1855 and all that…


Where better to start than 1855? This was the year when, with the final abolition of stamp duty, the popular press really got going and the nation saw its first one penny daily newspapers aimed at a mass readership. Inevitably, it wasn’t that simple but, indisputably, 1855 was one of the key years of the nineteenth century, not just for the way the newspaper industry was transformed but for the impact that this was to have on politics and society at large.

There was a time when Liverpool’s Daily Post (note the absence of “Liverpool” in the title) was commonly believed to have been the first one penny daily in England.
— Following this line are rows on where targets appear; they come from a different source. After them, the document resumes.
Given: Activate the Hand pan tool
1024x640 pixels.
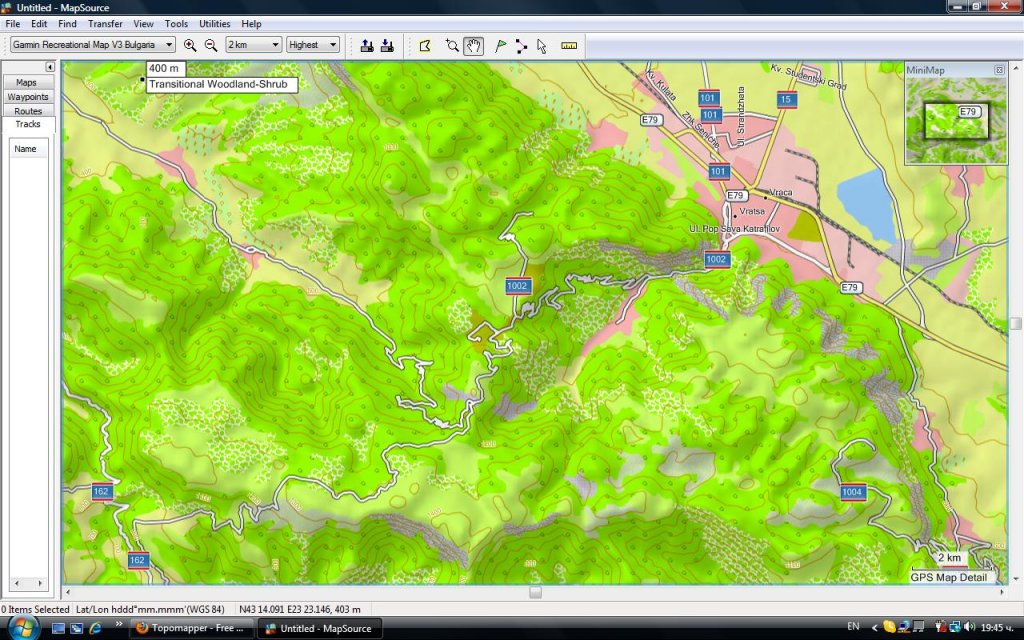Looking at the screenshot, I should click(x=474, y=45).
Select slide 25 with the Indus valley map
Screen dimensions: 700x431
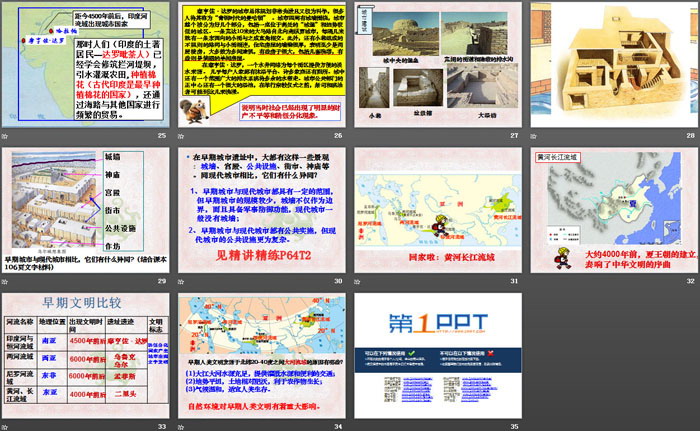tap(85, 64)
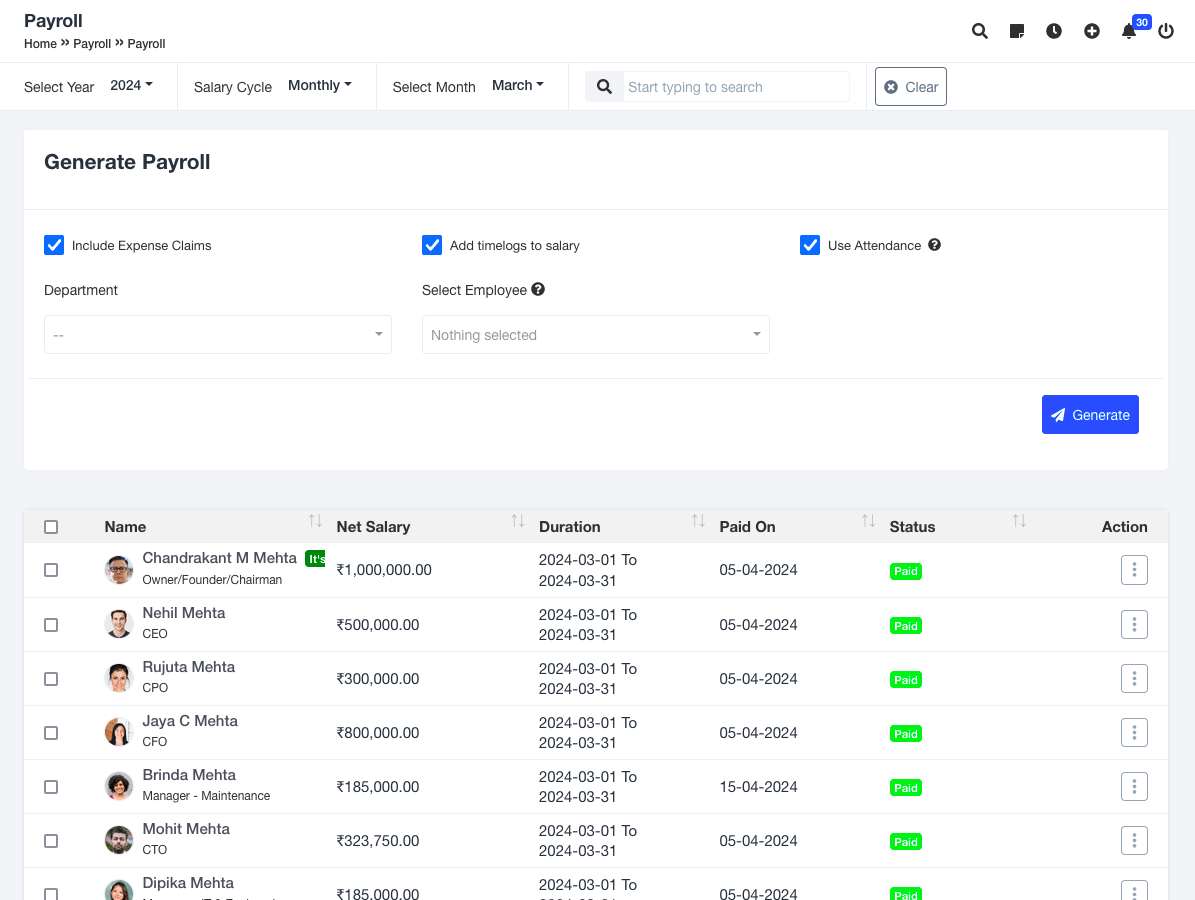Open notifications bell showing 30 alerts

pos(1128,31)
This is not surprising because its proprietor Michael James Whitty had been the star witness at the 1851 Select Committee on Newspaper Stamps and had famously declared that, if duties on newspapers were abolished, he himself would publish a one penny daily instantly. In May 1855 Whitty proudly announced that his promise was about to be redeemed and on Monday 11 June he published the first edition of the Daily Post. Whitty was taking a risk because the abolition of stamp duty did not take effect until the very end of June but he was not the only one to jump the starter’s gun. The proprietors of the Sheffield Daily Telegraph brought out their first edition on Friday 8 June and it is their newspaper that is generally recognised now as the first one penny daily. This claim to precedence has been bolstered by the paper’s longevity. (Sadly, the Daily Post survives only in a North Wales offshoot, the Liverpool Daily Post having issued its last daily edition in 2012.)

But should the Sheffield Daily Telegraph really be considered the first one penny daily in England? This is vexed issue and a lot has been written about the first penny dailies, notably by A P Wadsworth (1955), A E Musson (1956), A J Lee (1976) and, most comprehensively, Martin Hewitt (2014). The situation is much complicated by any number of factors: the definition of what constitutes a newspaper; longevity (or, more accurately, transience) of titles; the lack of surviving copies; and less-than-complete cataloguing.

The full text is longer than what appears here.